Über die „Faszination Berg“ und mehr.
September ist’s, die Tage werden kürzer, schon bald werden die Laubbäume ein leuchtend buntes Blätterkleid tragen. Jetzt kommt die schönste Zeit zum Wandern. Eine, die das ganze Jahr über ihre Wanderschuhe nie wegräumt, ist Johanna Rothbacher. Seit vielen Jahren ist die 73-jährige St. Johannerin als Jugendbetreuerin beim Alpenverein im Einsatz. Sie hat unzählige Touren mit Kindern und Jugendlichen unternommen und viele Male beispielsweise auch das Zeltlager in Heiligenblut begleitet. Sie selbst ist in ihren ersten zwanzig Lebensjahren kaum in den Bergen unterwegs, Johanna ist nämlich ein Stadtkind, geboren und aufgewachsen in Wien. Doch schon bei einem Schulausflug nach Salzburg denkt sie bei sich, wie schön es doch wäre, in den Bergen zu leben. Nach Abschluss der Pflegeschule in Wien besucht Johanna eine Freundin in Kirchberg und erkundet dort auf eigene Faust die Almen und Gipfel. Und wie das Leben so spielt: „Ich bin der Berge wegen gekommen und der Liebe wegen geblieben“, erzählt sie mit einem spitzbübischen Lächeln.
Sie heiratet ihren Franz und übersiedelt mit ihm ins eigene Zuhause in St. Johann. Das Paar bekommt zwei Kinder, Johanna junior und Hans Peter.
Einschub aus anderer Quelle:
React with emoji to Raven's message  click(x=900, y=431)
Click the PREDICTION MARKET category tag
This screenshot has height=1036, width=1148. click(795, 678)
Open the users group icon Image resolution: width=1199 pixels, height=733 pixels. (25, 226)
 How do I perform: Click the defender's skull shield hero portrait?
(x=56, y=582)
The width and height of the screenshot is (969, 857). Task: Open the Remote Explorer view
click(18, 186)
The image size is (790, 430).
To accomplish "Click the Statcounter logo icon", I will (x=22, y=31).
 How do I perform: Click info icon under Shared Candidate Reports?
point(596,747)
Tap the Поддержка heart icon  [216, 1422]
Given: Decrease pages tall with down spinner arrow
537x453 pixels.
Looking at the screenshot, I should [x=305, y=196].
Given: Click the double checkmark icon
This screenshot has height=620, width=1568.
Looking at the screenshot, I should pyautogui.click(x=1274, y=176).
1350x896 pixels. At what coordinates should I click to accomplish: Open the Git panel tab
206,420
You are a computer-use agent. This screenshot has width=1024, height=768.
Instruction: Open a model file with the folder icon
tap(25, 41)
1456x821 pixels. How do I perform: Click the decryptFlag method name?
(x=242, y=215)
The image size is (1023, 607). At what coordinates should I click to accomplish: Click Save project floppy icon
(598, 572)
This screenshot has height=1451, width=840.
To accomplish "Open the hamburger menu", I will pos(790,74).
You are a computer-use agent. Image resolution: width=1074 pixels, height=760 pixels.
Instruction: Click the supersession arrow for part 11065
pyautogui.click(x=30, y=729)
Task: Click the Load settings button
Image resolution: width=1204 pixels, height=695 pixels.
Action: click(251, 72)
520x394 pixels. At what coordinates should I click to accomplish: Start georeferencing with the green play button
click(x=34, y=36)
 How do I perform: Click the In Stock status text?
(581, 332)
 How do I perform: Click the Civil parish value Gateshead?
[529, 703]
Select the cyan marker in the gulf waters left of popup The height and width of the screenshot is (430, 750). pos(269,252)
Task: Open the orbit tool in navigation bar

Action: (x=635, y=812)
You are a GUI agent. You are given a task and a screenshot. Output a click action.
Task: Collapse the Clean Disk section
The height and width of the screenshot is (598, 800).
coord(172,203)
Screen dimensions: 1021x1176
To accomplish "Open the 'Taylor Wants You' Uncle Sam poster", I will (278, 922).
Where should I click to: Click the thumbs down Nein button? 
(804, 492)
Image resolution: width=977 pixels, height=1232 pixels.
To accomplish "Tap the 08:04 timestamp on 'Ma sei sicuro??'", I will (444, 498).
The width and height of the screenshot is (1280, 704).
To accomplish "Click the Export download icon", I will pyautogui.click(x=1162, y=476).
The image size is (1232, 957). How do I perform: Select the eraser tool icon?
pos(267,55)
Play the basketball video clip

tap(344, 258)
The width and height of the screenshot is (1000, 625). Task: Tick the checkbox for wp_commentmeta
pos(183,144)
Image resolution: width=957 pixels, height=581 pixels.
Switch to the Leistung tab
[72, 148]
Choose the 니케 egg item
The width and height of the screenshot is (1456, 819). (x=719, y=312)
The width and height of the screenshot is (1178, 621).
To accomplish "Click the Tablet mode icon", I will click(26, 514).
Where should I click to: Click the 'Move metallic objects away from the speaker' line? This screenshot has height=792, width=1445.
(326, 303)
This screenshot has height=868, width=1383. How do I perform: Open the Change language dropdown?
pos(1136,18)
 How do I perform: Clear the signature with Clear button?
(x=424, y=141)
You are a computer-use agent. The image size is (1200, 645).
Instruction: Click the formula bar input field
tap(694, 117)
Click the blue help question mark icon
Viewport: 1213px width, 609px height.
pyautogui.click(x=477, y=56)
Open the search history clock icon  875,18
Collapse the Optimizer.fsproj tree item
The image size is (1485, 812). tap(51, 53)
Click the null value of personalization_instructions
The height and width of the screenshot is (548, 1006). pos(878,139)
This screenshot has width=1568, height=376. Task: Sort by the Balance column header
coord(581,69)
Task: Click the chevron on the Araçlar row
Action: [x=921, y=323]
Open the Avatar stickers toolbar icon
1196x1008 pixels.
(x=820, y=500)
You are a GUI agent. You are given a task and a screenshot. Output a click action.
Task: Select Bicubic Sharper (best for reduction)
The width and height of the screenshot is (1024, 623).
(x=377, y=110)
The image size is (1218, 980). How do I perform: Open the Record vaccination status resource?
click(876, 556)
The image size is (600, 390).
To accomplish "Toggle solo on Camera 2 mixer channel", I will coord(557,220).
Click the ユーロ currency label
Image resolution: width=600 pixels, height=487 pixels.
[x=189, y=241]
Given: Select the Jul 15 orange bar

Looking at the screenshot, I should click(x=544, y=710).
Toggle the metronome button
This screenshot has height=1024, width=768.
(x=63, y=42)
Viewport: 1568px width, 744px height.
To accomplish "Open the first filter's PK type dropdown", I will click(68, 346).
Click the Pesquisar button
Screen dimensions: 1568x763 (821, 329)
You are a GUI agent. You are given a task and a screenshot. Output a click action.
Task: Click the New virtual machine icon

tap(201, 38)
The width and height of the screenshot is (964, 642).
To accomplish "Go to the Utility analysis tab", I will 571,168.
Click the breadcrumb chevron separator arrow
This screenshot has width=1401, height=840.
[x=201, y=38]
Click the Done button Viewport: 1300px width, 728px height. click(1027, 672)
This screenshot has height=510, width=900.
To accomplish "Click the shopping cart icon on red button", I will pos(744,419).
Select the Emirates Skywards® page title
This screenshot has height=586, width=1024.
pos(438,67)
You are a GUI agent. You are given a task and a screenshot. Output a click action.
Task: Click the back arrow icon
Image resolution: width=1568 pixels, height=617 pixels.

Während es Franz auf den Fußballplatz zieht, erkundet Johanna – sofern es ihr als junge Mutter möglich ist – die Bergwelt. „Es hat lange gebraucht, bis ich kapiert habe, dass es Leute gibt, denen das Berggehen nichts gibt“, sagt sie schmunzelnd. Johanna junior jedoch teilt schon früh die Begeisterung ihrer Mutter und schließt sich ebenfalls dem Alpenverein an. Mama Johanna (inzwischen seit über 50 Jahren Vereinsmitglied) geht bei ihren Touren zuerst als Begleitung mit und absolviert später die Ausbildungen zur Jugendbetreuerin. Das Schöne daran? „Die Jugend hält mich jung!“
Kleine Wunder entlang des Wegs
Ihre Wanderungen mit den Kindern richtet Johanna nach deren Alter aus – die kleinen haben natürlich andere Bedürfnisse als die größeren. „Es gibt Zwölfjährige, die einen Kaisergipfel erklimmen wollen oder am besten gleich einen Dreitausender“, erzählt sie. Für beispielsweise Fünfjährige ist das natürlich kein Thema. Bei den Kleinen sei nicht das Ziel das Ziel, sondern das, was sich auf dem Weg dorthin alles auftut. Für sie ist die Natur Spielplatz und Forschungsraum. „Da bietet es sich vielleicht einmal an, einen Bach aufzustauen oder aus einem großen Huflattich-Blatt einen Sonnenhut zu machen. Wenn man an Moosbeeren vorbeikommt, dann sind die Moosbeeren das Wichtige.“ Die Kleinen entdecken bei den Wanderungen viel Spannendes, man müsse ihnen nur Zeit und Raum dafür lassen, so Johanna.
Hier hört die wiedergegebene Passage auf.